### DIRECTIONS
Can you rewrite the lines between the one holding "Where should I click to: Click the notification" and the one holding "I will 476,62.", inclusive, with "bell icon" changed to "alert icon" and everything else left as is?
** Start INFORMATION SHOWN **
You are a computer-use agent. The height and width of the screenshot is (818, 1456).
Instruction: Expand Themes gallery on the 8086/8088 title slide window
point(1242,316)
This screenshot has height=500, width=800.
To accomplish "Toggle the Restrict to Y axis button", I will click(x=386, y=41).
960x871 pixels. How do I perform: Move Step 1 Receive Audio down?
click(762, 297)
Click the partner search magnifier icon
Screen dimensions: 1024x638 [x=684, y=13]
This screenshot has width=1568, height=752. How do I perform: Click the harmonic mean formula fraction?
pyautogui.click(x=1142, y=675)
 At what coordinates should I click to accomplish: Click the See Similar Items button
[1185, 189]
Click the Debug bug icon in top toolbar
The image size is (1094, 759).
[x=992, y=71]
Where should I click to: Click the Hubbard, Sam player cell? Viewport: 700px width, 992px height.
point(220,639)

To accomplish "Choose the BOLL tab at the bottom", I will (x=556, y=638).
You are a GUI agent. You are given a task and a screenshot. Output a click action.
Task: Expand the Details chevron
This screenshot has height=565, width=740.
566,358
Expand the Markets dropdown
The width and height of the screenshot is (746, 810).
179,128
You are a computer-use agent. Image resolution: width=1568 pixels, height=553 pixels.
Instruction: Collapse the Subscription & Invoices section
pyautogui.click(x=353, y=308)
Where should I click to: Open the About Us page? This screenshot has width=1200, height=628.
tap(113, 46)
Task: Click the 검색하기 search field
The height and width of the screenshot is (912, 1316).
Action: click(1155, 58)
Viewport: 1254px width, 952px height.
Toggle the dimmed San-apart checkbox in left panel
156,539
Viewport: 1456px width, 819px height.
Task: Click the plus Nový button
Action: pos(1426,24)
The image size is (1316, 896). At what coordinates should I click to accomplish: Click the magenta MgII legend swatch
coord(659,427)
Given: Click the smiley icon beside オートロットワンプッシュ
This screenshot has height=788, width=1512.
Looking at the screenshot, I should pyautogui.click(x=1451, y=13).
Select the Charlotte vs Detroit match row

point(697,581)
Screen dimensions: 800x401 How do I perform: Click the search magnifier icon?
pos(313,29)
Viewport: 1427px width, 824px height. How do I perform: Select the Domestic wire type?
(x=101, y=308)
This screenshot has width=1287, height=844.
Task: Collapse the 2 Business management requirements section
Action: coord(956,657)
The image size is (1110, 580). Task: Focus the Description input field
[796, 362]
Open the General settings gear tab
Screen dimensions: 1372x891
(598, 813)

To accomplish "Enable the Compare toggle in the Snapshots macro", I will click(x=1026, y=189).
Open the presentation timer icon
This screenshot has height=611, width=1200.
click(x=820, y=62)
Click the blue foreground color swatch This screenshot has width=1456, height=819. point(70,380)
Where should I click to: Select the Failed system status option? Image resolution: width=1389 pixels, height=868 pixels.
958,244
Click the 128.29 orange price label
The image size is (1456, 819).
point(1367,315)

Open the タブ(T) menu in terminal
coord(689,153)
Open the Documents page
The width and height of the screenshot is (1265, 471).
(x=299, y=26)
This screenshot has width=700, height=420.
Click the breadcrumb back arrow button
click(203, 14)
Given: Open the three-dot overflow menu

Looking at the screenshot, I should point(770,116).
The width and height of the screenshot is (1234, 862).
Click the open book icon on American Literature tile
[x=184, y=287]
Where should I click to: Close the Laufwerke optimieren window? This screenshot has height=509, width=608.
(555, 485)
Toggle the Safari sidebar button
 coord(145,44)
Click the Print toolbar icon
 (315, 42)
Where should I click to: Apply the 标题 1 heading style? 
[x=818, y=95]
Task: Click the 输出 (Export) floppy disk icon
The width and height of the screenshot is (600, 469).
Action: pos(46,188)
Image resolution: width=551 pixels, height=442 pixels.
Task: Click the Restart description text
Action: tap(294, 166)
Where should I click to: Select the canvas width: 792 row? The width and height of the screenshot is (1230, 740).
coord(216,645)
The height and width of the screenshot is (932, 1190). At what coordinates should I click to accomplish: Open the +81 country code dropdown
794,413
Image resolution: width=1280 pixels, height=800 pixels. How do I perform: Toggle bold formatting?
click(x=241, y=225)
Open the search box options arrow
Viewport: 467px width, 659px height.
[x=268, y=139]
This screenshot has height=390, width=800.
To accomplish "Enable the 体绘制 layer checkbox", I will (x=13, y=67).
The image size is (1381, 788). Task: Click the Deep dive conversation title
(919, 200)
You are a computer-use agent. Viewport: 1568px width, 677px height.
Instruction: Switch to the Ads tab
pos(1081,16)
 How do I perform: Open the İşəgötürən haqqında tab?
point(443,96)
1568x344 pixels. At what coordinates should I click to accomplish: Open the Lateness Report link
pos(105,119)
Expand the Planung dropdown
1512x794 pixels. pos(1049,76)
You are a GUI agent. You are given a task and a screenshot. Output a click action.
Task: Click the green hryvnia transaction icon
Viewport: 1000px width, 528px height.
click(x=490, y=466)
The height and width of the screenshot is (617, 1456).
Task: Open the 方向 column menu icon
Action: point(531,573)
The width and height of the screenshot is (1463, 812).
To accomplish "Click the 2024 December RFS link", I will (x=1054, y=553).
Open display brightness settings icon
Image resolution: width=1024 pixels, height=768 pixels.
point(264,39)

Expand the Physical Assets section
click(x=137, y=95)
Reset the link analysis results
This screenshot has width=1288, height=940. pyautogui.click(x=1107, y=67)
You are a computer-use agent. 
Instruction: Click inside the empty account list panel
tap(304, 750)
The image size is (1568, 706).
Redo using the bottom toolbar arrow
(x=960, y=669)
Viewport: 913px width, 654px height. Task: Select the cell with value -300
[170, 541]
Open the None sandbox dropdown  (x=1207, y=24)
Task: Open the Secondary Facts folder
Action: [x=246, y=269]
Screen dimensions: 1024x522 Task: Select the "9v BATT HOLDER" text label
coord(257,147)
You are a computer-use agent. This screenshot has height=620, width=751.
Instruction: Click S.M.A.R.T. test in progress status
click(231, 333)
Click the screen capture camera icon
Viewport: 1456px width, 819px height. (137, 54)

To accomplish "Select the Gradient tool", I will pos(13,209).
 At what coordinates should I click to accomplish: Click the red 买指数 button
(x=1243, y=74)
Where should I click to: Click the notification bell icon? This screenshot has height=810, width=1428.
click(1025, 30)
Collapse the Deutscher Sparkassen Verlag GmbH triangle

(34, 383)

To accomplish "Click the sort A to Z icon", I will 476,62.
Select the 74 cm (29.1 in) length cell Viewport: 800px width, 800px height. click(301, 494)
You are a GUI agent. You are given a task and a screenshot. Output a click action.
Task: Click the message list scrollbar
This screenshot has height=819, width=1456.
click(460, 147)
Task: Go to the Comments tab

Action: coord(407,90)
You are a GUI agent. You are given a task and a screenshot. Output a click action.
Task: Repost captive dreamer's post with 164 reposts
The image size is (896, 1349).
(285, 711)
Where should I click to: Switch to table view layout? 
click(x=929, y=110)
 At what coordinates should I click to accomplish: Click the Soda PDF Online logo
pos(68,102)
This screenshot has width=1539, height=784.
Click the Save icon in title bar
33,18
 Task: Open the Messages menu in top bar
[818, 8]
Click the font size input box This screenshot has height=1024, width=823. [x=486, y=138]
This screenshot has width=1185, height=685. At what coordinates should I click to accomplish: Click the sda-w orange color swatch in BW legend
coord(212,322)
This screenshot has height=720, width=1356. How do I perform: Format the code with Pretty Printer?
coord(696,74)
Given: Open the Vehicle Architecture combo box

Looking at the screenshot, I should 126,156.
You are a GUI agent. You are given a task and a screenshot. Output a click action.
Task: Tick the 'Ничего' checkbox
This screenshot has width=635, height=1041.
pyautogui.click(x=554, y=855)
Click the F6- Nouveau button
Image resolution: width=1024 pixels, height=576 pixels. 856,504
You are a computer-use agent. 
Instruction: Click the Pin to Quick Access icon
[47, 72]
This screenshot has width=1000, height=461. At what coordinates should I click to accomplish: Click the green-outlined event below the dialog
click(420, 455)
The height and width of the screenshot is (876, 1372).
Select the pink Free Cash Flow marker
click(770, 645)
** End INFORMATION SHOWN **
### SOLUTION
Where should I click to: Click the notification alert icon? This screenshot has height=810, width=1428.
click(1025, 30)
Collapse the Deutscher Sparkassen Verlag GmbH triangle

(34, 383)

To accomplish "Click the sort A to Z icon", I will 476,62.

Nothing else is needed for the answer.